Exascale Day Audio: Kathryn Mohror

Impact Area: Data Management and Analysis

 

Kathryn Mohror

Kathryn Mohror, Lawrence Livermore National Laboratory

Transcript

I’m Kathryn Mohror from Lawrence Livermore National Laboratory, and I work in the area of I/O [input/output] for high-performance computing systems. And what I’m really passionate about is figuring out how to make I/O and data management easier and faster for application users.

I work on the ExaIO project and I lead the development of the UnifyFS file system. And these efforts are funded by the Exascale Computing Project. In this role, what I think about a lot is what the next-generation of applications that run on exascale platforms are going to need from data management software.
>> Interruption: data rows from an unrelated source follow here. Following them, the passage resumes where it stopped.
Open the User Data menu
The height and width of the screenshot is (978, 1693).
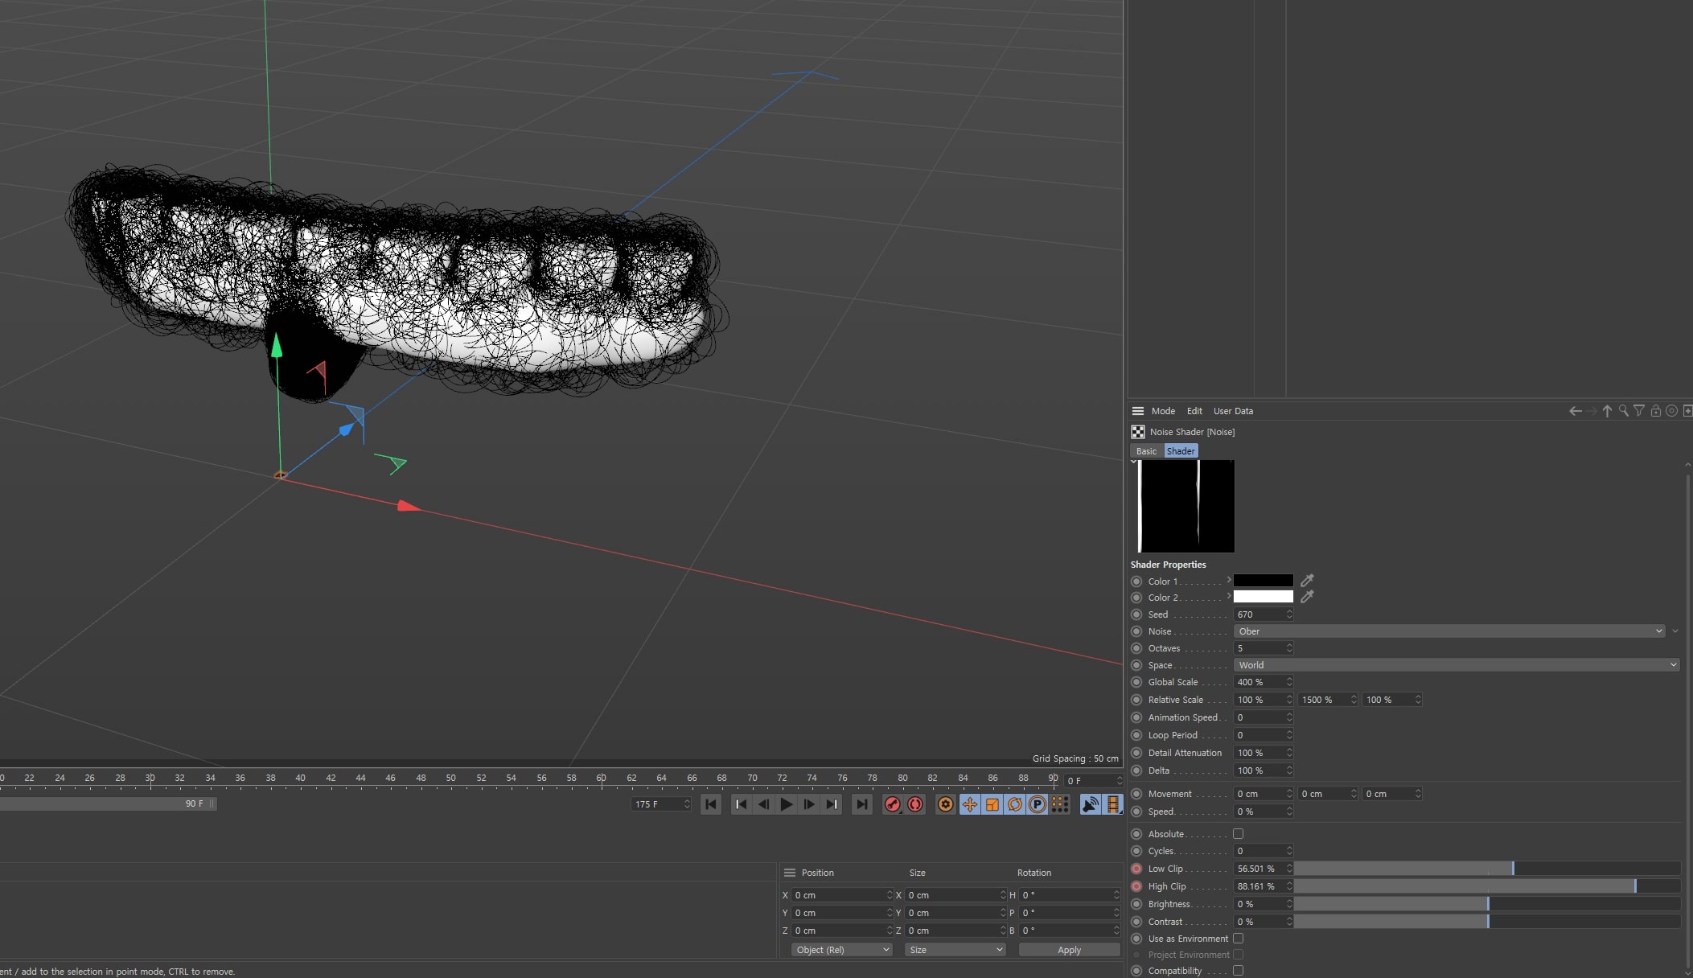coord(1233,411)
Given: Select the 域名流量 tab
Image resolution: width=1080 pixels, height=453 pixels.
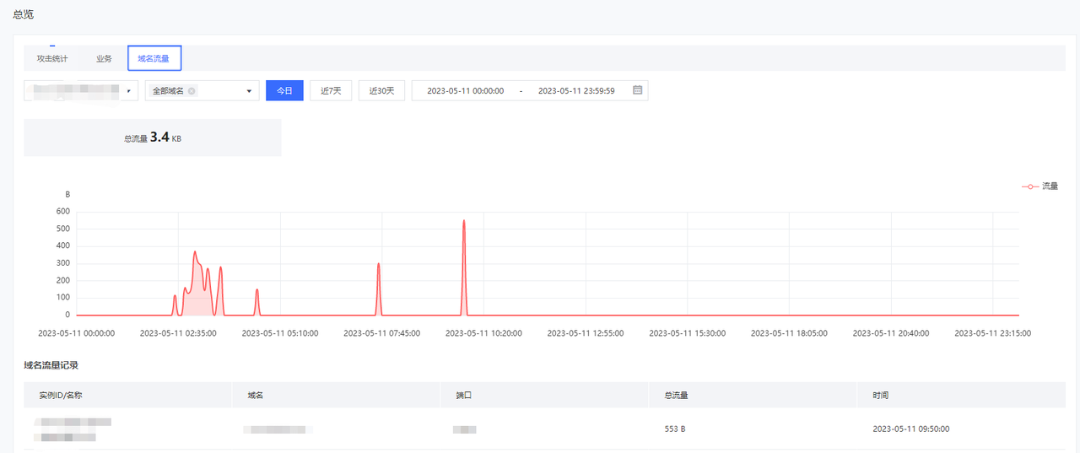Looking at the screenshot, I should point(154,59).
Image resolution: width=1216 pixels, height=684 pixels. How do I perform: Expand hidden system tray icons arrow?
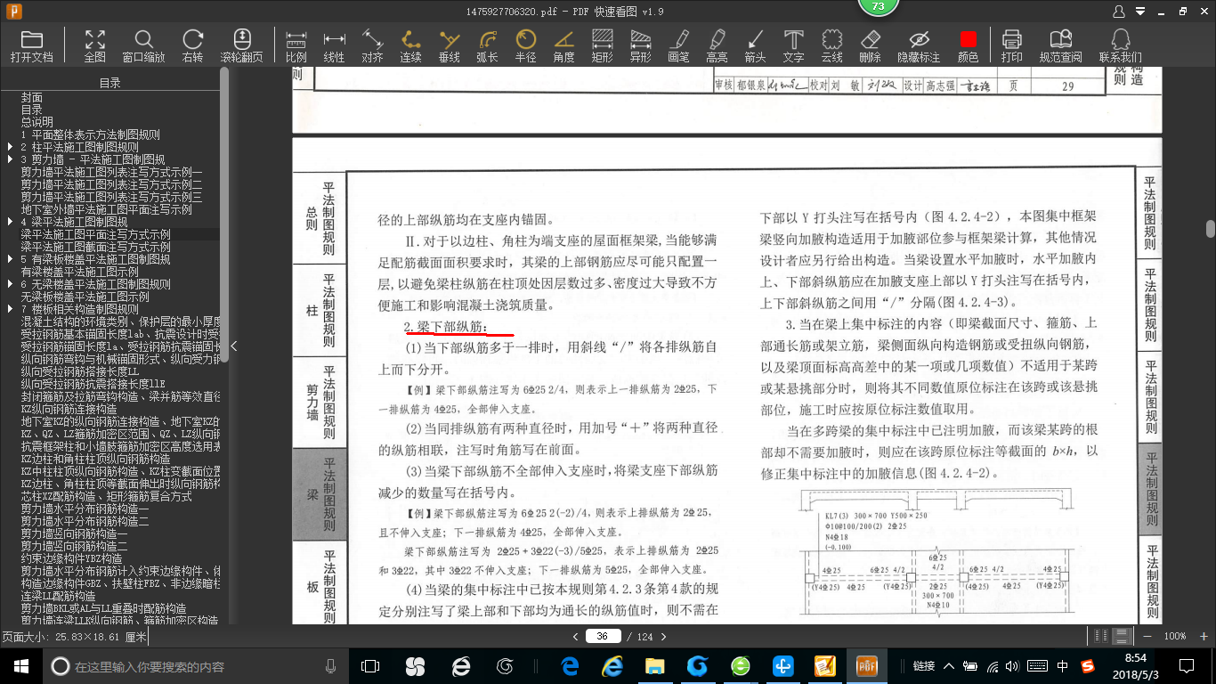click(948, 665)
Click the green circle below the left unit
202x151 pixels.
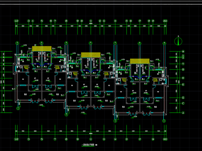18,108
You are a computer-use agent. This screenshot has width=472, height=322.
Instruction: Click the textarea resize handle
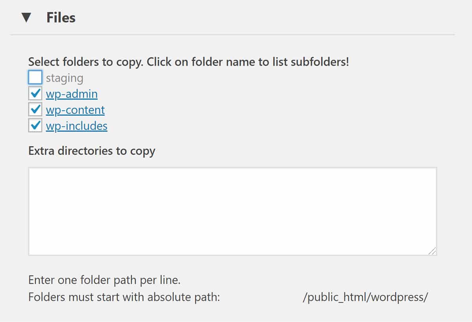click(x=432, y=251)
So, what’s really exciting to me is that we’re at a tipping  point where applications won’t be able to manage their data in the way that they’ve done for decades.
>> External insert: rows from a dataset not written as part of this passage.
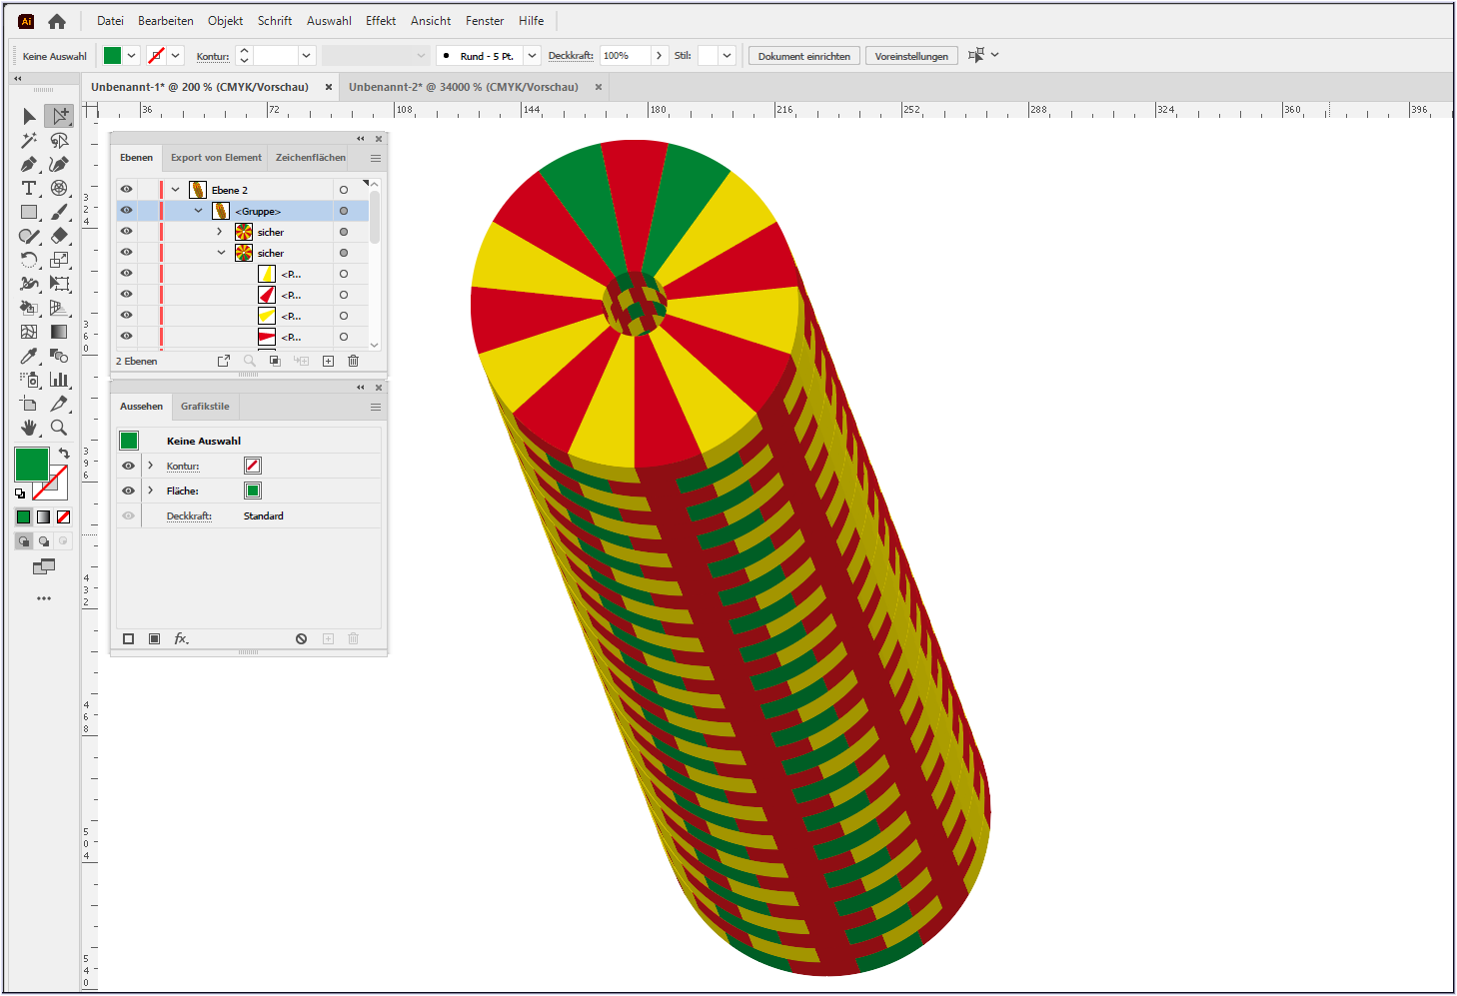1457x996 pixels.
Task: Open the Deckkraft percentage dropdown
Action: tap(660, 55)
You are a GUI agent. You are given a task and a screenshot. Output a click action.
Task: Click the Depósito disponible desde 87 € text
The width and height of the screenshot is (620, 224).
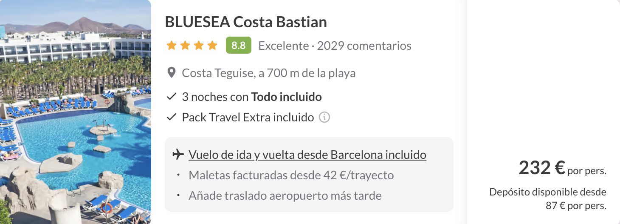pos(548,199)
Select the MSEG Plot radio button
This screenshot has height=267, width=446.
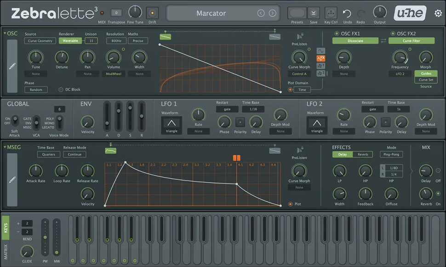[x=290, y=204]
And the reason we’re at a tipping point is because compute is getting so much faster with the addition of accelerators into HPC systems. At exascale, the applications will be generating more and more data, and if we continue to manage data in the traditional way, we’ll just be spending huge amounts of time in I/O, and, quite honestly, we’d run out of storage space.
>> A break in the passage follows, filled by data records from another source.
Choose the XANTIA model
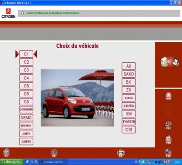Viewport: 182px width, 165px height. click(129, 106)
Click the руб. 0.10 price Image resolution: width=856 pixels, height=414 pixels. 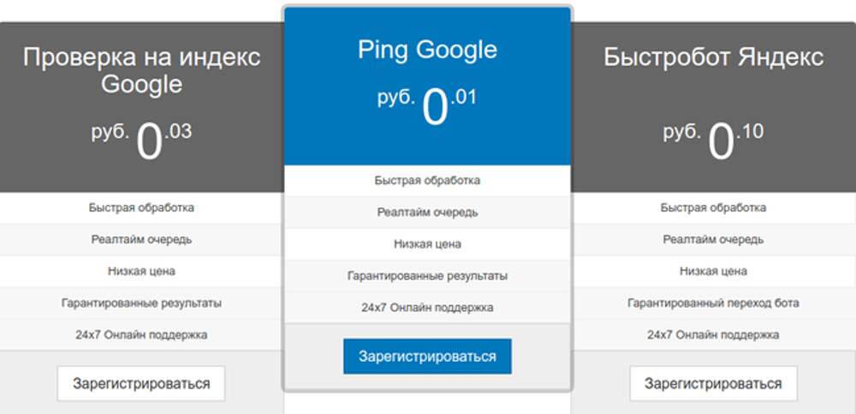pyautogui.click(x=713, y=141)
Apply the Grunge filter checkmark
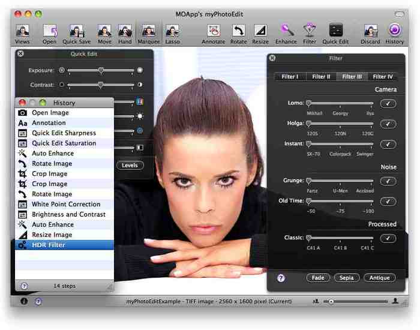 click(388, 181)
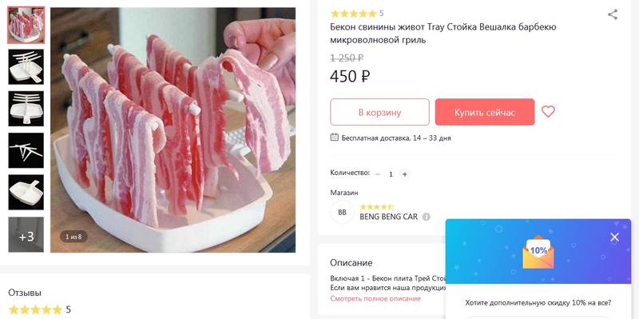Expand the +3 more images thumbnail
The width and height of the screenshot is (639, 319).
pyautogui.click(x=26, y=234)
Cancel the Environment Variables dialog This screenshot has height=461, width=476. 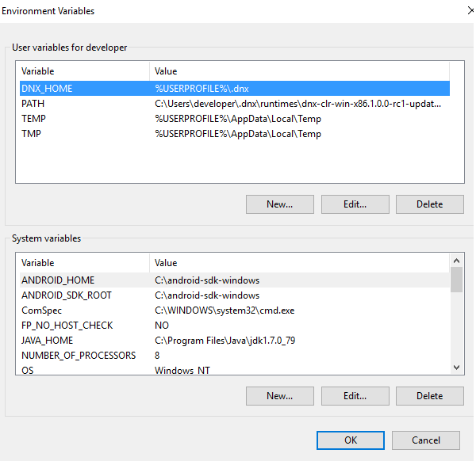(426, 440)
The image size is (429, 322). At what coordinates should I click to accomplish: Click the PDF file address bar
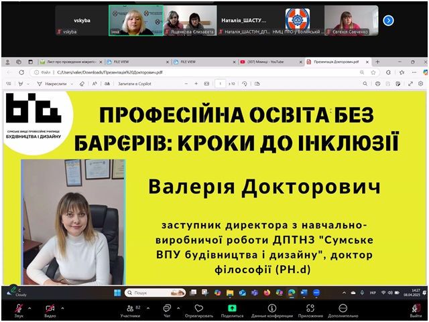(204, 72)
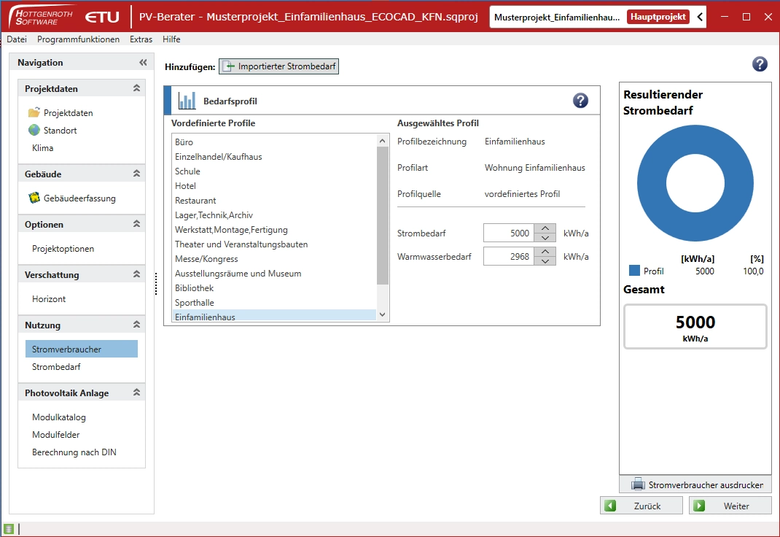Collapse the Projektdaten section
This screenshot has width=780, height=537.
coord(136,88)
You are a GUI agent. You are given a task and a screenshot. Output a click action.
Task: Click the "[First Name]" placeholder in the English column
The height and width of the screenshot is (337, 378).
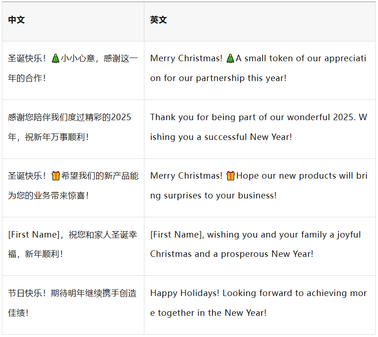click(176, 235)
So, more and more, what we see is the community realizing that we need to find a new normal for managing and analyzing all this data. The trend is that people are moving towards workflows where traditional HPC simulations are coupled with analysis tasks in a single job.

For example, you might see a traditional simulation output data that is immediately consumed by an analysis task that post-processes the data. Perhaps it generates a movie, or the data could be input to train a machine learning model.

This new paradigm of coupling simulations and analysis tasks is very exciting to me because it means that there’s a great need for I/O middleware to help scientists manage their data efficiently and to avoid using the parallel file system for sharing the data, which can really slow things down.

This is where tools like UnifyFS come in. UnifyFS enables applications to use the burst buffers on systems like Summit today or the Frontier exascale platform just as easily as they would use the parallel file system, but it’s much, much faster because UnifyFS stores the data on the compute nodes where the job is running.

There’s quite a few efforts in ECP and DOE, in general, aimed at helping users with their I/O and data management, and it’s a pretty exciting time. Every day, HPC users are coming up with new ideas on how they will combine their simulation and analysis tasks. And that’s a challenge for us I/O researchers to come up with good solutions to help them.